Pk. Slope death driver kills self
Pills, note next to body of woman who ran over 2 kids
The seizure-prone Staten Island motorist who killed two young children and struck both of their mothers on a Park Slope sidewalk apparently killed herself in her home Tuesday, police sources said.
Dorothy Bruns, 45, was found dead in her Concord apartment just before 5 p.m., with bottles of pills and a suicide note nearby, sources said. The note essentially said she was “tired of living like this,” according to sources.
Bruns was free on $75,000 bond on manslaughter and other charges after she killed 4-year-old Abigail Blumenstein and 1-year-old Joshua Lew as they crossed the street at the corner of Ninth St. and Fifth Ave. in Park Slope on March 5.
Abigail’s mother, Broadway actress Ruthie Ann Miles, was 39 weeks pregnant. She lost the baby in May.
Joshua’s mother, Lauren Lew, survived her injuries.
Miles earned a Tony in 2015 for her performance in “The King and I.” She reprised her role at the London Palladium Theatre three months after the crash.

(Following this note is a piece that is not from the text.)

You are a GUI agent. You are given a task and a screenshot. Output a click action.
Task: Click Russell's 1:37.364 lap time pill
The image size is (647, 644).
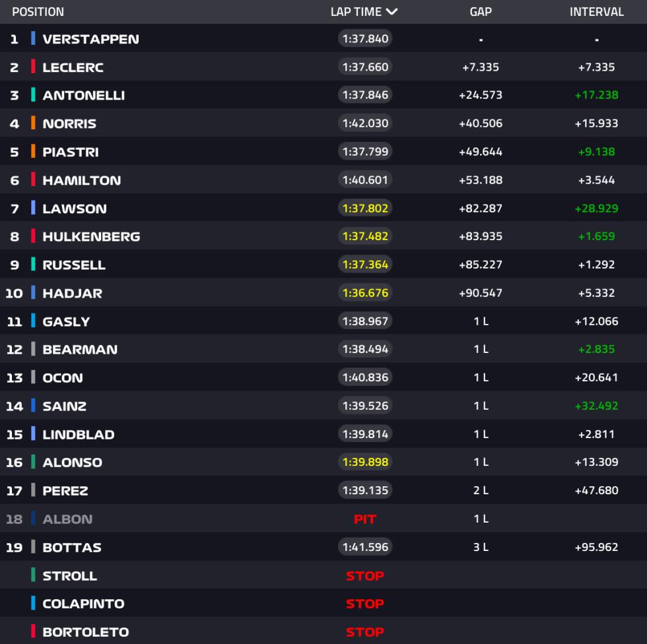(365, 265)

Prosecutors said Bruns got behind the wheel of a Volvo S60 despite repeated doctors’ warnings that her history of seizures made her a lethal road risk.
She blacked out, blew through a red light, mowed down Abigail and Joshua, and kept going, dragging Joshua’s stroller more than 350 feet before hitting a parked car.

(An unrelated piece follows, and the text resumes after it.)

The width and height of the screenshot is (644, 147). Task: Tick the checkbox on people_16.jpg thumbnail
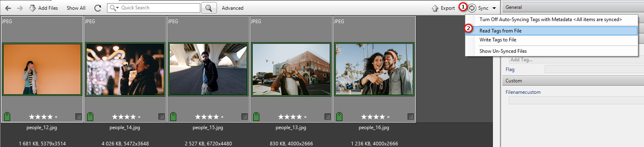click(411, 117)
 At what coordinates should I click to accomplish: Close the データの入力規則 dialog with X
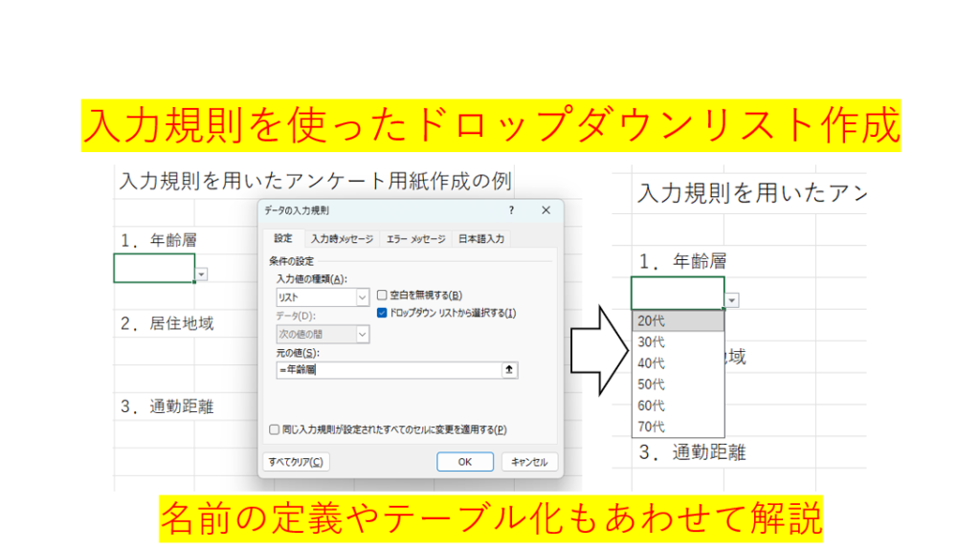tap(546, 209)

Bruns, who was charged in a 10-count indictment, was facing the prospect of 15 years in prison.
She made bail on Sept. 5 after spending more than four months behind bars, and was beaten by one of her fellow inmates on Rikers Island, her lawyer said at a bail hearing in June.
Bruns, who also suffered from multiple sclerosis, had a checkered driving history, with a dozen traffic violations since 2016 — including speeding in a school zone and running multiple red lights.
She was involved in a hitand-run fender-bender two months before the horrific Park Slope crash, and struck a pedestrian in Long Island City, Queens, in Sept. 2017, but the crash wasn’t properly documented, The News reported in February.
Her driving history drew a rebuke from Mayor de Blasio, who said in May she had no business behind the wheel.
“There’s no reason she should have been driving,” de Blasio said. “And we need to reform our state laws to stop that from happening again.